Testing Code¶

A guide for testing code prior to submitting pull request.

Testing LamAna occurs in two flavors:

Unit-testing with nose
Regression testing of API with Jupyter or runipy

Testing code with `nose`¶

The current testing utility is nose. From the root directory, you can test all files prepended with “test_” by running:

$ nosetests

There are three types of tests contained in the source lamana directory:

module tests: normal test files located in the ”./tests” directory
model tests: test files specific for custom models, located in ”./models/tests”
controls: .csv files located ”./tests/controls_LT”

Models tests are separated to support an extensibile design for author contributions. This design enables authors to create models and tests together with a single pull request to the standard module directory.

Tests for the utils module writes and removes temporary files in a root directory called “export”. If this directory does not exist, one will be created.
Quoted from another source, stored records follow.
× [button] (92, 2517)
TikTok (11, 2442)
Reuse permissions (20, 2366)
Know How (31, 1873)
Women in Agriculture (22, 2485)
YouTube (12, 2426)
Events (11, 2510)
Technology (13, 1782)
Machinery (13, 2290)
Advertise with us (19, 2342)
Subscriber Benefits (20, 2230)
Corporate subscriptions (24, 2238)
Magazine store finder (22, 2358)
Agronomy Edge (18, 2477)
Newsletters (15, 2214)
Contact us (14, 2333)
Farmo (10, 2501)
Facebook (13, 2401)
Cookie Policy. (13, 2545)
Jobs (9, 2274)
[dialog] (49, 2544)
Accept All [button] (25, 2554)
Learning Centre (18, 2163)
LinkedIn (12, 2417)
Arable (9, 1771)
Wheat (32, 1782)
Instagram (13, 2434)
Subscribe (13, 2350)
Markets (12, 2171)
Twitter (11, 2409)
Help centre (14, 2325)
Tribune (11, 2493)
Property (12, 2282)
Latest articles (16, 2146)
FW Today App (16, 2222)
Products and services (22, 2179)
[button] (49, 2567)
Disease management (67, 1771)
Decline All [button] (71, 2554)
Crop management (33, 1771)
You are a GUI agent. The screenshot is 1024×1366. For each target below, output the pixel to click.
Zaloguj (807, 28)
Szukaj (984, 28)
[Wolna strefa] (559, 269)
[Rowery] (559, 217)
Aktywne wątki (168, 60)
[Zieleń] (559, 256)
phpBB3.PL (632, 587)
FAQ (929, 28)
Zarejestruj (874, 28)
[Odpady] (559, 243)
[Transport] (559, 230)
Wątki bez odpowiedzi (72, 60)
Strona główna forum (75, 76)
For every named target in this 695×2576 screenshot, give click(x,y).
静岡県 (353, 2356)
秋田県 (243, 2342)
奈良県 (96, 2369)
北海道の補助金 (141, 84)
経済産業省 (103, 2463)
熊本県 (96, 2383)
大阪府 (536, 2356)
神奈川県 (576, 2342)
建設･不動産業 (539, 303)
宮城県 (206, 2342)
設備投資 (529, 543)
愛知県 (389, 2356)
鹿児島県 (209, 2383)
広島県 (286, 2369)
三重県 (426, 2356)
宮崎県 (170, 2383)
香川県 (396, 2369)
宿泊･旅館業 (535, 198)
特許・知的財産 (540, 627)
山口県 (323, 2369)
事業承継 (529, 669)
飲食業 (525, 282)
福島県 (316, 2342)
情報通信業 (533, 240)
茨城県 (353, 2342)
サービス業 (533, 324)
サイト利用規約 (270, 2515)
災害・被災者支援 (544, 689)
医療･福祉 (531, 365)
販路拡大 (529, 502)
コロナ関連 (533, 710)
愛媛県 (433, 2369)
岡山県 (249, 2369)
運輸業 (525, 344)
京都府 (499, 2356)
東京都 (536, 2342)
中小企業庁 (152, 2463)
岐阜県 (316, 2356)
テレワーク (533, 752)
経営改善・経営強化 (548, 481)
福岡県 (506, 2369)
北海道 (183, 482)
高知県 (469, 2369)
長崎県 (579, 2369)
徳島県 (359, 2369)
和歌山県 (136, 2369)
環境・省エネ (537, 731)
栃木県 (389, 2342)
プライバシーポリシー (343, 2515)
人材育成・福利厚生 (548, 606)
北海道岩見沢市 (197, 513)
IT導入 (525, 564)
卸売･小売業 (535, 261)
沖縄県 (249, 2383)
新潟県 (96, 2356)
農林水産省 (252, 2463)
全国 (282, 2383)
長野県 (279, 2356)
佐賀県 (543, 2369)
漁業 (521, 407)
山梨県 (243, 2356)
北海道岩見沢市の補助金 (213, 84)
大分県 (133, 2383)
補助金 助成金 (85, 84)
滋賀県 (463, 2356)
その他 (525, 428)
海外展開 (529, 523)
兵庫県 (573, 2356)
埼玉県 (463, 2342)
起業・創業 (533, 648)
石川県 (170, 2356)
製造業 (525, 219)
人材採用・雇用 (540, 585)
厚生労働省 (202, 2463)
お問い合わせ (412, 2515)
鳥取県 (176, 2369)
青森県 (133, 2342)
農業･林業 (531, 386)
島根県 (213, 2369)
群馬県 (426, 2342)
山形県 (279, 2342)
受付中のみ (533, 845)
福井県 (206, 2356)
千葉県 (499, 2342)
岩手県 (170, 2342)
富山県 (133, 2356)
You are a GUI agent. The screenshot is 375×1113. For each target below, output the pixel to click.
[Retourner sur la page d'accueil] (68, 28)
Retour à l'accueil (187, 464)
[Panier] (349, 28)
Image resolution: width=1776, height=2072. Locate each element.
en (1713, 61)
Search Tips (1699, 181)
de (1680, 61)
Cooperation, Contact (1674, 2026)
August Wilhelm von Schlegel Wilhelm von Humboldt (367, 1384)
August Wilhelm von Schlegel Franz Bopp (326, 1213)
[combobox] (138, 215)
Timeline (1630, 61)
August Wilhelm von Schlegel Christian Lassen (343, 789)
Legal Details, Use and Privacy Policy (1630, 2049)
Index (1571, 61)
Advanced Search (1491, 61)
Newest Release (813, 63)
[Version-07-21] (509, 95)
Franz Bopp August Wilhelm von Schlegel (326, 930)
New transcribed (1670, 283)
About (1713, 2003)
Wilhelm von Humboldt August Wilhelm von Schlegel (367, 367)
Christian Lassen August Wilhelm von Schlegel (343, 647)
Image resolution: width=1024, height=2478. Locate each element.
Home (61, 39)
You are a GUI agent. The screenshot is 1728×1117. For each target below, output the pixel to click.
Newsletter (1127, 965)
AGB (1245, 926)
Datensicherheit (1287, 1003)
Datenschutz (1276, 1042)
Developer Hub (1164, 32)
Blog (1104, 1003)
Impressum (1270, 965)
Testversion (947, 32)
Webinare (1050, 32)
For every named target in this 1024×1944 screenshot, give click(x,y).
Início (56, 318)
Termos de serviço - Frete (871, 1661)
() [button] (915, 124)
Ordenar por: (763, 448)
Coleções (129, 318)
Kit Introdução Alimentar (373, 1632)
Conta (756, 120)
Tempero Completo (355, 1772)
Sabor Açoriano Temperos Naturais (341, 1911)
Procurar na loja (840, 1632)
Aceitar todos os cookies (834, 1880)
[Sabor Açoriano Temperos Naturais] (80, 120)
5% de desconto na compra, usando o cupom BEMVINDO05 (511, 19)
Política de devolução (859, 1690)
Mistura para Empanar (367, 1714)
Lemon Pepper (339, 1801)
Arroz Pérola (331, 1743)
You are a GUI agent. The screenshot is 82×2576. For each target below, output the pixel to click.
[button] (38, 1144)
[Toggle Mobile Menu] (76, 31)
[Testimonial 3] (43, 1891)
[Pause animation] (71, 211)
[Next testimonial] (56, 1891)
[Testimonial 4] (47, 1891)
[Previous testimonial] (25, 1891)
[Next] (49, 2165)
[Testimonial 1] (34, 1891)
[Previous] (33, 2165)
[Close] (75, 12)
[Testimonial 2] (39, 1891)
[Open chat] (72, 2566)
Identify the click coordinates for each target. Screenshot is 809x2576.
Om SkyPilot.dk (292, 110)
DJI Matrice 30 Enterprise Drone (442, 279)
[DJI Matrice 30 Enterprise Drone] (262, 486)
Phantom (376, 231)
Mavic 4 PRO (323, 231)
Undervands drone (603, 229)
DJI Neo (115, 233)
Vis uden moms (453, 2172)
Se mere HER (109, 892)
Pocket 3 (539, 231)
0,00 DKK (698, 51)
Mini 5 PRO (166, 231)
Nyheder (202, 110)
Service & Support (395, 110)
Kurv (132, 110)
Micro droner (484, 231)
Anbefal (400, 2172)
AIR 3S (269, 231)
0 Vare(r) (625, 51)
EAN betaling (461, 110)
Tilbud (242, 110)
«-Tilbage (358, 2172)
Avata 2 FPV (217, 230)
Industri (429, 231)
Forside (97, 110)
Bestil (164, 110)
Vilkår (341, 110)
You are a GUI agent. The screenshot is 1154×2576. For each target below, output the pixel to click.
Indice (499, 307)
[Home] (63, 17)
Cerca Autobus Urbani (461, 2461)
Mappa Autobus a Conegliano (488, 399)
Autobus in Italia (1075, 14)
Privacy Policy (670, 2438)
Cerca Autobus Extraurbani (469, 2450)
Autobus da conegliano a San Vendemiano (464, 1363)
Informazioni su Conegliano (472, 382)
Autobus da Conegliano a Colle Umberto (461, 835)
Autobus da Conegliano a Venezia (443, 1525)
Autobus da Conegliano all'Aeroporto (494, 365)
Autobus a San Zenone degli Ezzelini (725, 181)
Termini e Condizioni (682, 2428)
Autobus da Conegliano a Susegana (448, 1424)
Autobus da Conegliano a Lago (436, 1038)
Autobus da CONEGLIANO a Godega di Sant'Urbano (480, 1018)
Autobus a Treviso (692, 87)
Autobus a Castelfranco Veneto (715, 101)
These test check that writing and reading of files are consistent. Temporary files are prefixed with “temp”, but should be removed by these test functions.

Note

The locations for tests may change in future releases.

Control files¶

LamAna maintains .csv files with expected data for different lamanate configurations. These files are tested with the test_controls module. This module reads each control file and parses information such as layer numbers, number of points per layer and geometry. Control files are named by these variables.

Controls files can be created manually, but it may be simpler to make and then edit a starter file. This process can be expedited for multiple files by passing LaminateModels into the utils.tools.write_csv() function. This function will create a csv file for every LaminateModel, which can be altered as desired and tested by copying into the “lamana/tests/controls_LT” folder.

Coverage¶

We use the following tools and commands to assess test coverage. nose-cov helps to combine coverage reports for sub-packages automatically. The remaining flags will report missing lines for the source directory.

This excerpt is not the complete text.